Other small property owners along the Avenue have charged that the PADC is more inclined to seize land and turn it over to big developers than to help or encourage existing owners to restore or redevelop their own land and buildings.
Fred Litwin's family has run a furniture store for 50 years in the PADC area at 637 Indiana Ave. NW. "There is real fear among the small businessmen in the area who can't afford a fancy lawyer," Litwin said. "They know that the government can take their business, take their building by eminent domain.
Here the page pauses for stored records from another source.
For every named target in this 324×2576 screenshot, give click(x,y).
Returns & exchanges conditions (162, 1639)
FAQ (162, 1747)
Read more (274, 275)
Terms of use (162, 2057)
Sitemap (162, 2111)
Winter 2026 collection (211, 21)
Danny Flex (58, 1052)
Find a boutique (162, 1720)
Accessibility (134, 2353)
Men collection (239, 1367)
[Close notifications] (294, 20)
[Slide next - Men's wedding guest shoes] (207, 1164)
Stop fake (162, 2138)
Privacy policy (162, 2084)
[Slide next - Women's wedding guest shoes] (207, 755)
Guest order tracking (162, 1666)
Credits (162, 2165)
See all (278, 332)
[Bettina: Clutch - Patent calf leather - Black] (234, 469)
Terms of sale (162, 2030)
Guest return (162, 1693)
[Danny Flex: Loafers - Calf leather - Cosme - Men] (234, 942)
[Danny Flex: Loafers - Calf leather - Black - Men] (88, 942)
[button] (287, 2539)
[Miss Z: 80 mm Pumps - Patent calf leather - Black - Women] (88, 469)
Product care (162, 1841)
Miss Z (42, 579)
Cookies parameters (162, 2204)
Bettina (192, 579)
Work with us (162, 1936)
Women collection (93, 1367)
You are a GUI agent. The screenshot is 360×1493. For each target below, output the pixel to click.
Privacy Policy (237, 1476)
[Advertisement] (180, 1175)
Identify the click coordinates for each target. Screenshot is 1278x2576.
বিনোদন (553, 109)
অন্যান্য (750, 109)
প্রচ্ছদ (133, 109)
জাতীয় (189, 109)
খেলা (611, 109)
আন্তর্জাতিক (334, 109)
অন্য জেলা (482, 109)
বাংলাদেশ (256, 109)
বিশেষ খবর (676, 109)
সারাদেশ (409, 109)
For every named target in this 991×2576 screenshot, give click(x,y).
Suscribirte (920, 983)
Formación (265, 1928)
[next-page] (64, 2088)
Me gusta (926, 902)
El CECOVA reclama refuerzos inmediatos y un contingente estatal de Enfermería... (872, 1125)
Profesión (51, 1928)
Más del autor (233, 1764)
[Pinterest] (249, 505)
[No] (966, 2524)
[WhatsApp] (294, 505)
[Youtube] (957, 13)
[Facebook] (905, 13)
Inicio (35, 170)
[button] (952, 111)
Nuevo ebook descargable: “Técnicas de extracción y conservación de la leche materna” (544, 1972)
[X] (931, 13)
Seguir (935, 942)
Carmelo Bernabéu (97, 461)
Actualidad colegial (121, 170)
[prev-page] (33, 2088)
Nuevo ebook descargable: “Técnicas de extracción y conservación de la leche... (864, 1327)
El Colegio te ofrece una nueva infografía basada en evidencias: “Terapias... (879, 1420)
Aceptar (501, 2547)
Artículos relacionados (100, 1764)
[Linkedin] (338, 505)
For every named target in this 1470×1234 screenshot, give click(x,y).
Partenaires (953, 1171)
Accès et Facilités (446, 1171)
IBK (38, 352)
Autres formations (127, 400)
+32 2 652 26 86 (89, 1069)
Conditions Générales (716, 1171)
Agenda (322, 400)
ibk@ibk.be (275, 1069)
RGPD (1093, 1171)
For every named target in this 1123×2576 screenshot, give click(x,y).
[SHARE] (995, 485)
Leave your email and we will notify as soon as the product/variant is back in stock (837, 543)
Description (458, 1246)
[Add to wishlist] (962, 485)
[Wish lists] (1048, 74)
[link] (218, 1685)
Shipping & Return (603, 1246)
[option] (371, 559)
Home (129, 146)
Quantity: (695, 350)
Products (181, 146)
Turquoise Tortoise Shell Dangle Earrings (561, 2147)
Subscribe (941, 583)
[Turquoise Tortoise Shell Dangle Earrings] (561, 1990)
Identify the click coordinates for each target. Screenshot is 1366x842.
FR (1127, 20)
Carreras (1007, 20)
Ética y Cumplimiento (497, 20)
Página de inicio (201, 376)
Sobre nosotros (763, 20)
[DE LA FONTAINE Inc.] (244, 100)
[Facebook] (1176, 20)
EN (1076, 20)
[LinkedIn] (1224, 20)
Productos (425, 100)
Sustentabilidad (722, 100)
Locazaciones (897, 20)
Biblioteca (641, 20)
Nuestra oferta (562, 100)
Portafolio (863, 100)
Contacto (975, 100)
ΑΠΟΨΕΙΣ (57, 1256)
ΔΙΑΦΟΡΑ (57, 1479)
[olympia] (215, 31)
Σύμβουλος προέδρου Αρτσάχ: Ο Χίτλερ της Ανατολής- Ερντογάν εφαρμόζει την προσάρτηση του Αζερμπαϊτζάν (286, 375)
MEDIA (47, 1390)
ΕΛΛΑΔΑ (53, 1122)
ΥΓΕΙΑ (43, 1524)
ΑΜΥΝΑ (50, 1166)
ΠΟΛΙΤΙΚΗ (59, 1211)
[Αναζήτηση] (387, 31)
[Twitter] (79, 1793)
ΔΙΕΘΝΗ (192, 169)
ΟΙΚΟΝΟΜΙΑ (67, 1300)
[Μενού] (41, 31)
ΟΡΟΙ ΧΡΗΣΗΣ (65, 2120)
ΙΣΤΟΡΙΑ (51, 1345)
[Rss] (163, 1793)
And money is what is behind it."
Litwin has led a fight to save his early 19th century building as well as others in the area.
The dispute over the 1400 block of Pennsylvania Avenue dates roughly from Inauguration Day 1961, when John F. Kennedy rode down "the avenue of presidents" and found it something less than presidential.
Along his parade route stood once-grand Victorian and beaux arts buildings in varying states of decay, housing everything from banks to magic shops. Something, Kennedy decided, had to be done.
Following years of controversy over which of those buildings should be saved and which razed for redevelopment, the PADC was formed and the avenue plan passed by Congress in 1974.
But the flagship of the PADC plan was the historic Willard Hotel, boarded up since its closing in 1968. The PADC wanted the Willard to live again as a hotel, but until recently no developer would risk such a venture.
To add commercial incentive, the PADC offered developers a chance to develop the potentially high-profit adjacent Occidental properties in tandem with the less commercially attractive Willard restoration.
Carr, who already owned the Occidental buildings, put in a proposal in 1975 for his land and the Willard, and, his attorneys claim, was turned down only last December.
Until then, they say, Carr was led to believe he would at least be able to develop his own property.
But Wednesday Carr got his final answer: The government moved with a "quick take" eminent domain suit which made the PADC the instanT owner of the property, leaving Carr the choice of either a government check for its estimated value or a chance to protest in court.
Friday, Carr protested, asking for his land back, the right to develop it himself and assurance that the PADC would not turn it over to another developer, as it apparently intends to do.
Joseph Danzansky, chairman of the PADC board, said the Carr land had been taken to be given to developer Stuart Golding, whose proposal for the Willard and the adjacent properties, Danzansky said, had been selected by PADC.
That selection, PADC officials point out, followed on a careful and fair bidding process in which nine developers competed for the right to develop the two sites.
David Harris, acting director of PADC, said any lengthy delay in delivering the land to Golding, could collapse the existing agreement between the developer and PADC.
"If we were unable to live up to our time schedule, Golding could choose to leave the project. In that case, we would have to rebid the whole project and that would delay the whole development of that block as well as the restoration of the Willard.
"It would be tragic for the avenue and for the nation if delays are incurred and the Willard is allowed to deteriorate any further," he said.
Richard Carr, a project manager for his father's company, says they too are concerned about the Willard. "We're not happy that we might cause delay in [restoring] the Willard but we have to stand up for our rights and this is the time to do it," he said.
Attorneys say the present legal impasse could mean just such a delay -- from six months to two years, according to some estimates.